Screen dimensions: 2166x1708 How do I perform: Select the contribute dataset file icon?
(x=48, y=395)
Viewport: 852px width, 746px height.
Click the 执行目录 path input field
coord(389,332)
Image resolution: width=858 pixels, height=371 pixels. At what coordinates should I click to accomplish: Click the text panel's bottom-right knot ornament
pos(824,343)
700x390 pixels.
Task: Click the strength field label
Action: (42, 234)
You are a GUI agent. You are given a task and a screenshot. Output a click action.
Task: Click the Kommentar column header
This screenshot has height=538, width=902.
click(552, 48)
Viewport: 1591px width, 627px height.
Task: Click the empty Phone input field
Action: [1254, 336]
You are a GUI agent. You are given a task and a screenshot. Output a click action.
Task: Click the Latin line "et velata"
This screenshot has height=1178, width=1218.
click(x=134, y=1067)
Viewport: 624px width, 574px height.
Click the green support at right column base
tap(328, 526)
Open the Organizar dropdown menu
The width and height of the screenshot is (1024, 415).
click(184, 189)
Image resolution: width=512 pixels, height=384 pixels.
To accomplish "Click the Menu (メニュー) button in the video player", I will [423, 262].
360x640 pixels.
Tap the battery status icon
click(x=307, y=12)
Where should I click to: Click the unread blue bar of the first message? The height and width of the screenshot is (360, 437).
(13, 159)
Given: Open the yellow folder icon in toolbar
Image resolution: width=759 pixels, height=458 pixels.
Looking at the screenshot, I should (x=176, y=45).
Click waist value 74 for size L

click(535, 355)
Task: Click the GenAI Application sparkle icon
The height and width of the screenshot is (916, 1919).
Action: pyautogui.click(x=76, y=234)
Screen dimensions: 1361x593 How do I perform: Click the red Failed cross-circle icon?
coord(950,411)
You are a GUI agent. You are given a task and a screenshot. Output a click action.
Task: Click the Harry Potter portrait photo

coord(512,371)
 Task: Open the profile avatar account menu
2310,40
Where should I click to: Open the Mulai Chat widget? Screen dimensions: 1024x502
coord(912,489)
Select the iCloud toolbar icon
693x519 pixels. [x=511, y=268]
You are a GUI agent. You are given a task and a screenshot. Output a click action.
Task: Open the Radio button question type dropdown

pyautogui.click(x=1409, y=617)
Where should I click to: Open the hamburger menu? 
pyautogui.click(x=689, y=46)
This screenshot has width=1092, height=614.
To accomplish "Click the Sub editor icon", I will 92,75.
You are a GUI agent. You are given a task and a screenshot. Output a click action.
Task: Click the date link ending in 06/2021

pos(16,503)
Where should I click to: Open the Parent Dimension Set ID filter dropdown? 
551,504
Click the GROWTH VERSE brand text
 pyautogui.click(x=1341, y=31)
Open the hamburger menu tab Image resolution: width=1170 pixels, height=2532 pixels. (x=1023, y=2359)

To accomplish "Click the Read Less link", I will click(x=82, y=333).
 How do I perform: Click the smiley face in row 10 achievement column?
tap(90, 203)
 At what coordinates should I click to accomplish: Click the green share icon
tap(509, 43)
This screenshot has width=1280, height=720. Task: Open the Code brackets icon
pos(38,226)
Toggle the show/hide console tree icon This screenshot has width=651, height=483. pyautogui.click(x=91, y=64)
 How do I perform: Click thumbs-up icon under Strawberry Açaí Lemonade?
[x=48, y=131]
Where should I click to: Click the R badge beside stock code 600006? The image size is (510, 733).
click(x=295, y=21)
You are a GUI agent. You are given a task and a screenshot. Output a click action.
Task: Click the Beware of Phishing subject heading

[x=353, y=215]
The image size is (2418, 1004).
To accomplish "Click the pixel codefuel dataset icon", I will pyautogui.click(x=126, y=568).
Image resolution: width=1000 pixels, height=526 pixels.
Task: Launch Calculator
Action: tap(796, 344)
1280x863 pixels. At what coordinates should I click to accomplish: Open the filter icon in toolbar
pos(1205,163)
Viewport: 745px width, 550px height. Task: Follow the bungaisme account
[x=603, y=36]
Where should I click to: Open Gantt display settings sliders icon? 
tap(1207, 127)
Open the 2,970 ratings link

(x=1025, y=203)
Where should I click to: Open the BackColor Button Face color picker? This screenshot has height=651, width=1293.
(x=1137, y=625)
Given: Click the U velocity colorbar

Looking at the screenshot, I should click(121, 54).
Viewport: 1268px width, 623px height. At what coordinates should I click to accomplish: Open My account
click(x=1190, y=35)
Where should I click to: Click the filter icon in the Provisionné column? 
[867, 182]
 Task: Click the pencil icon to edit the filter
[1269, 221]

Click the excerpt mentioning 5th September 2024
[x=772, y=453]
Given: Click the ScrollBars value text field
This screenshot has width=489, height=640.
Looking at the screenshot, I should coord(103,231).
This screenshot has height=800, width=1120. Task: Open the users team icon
━━━━━━━━
Lines from the one containing "Viewport: 745px width, 550px" through the last line of the listing are to be restated word for word; no other line may appear.

Viewport: 745px width, 550px height. Task: Follow the bungaisme account
[x=603, y=36]
Where should I click to: Open Gantt display settings sliders icon? 
tap(1207, 127)
Open the 2,970 ratings link

(x=1025, y=203)
Where should I click to: Open the BackColor Button Face color picker? This screenshot has height=651, width=1293.
(x=1137, y=625)
Given: Click the U velocity colorbar

Looking at the screenshot, I should click(121, 54).
Viewport: 1268px width, 623px height. At what coordinates should I click to accomplish: Open My account
click(x=1190, y=35)
Where should I click to: Click the filter icon in the Provisionné column? 
[867, 182]
 Task: Click the pencil icon to edit the filter
[1269, 221]

Click the excerpt mentioning 5th September 2024
[x=772, y=453]
Given: Click the ScrollBars value text field
This screenshot has width=489, height=640.
Looking at the screenshot, I should coord(103,231).
This screenshot has height=800, width=1120. Task: Open the users team icon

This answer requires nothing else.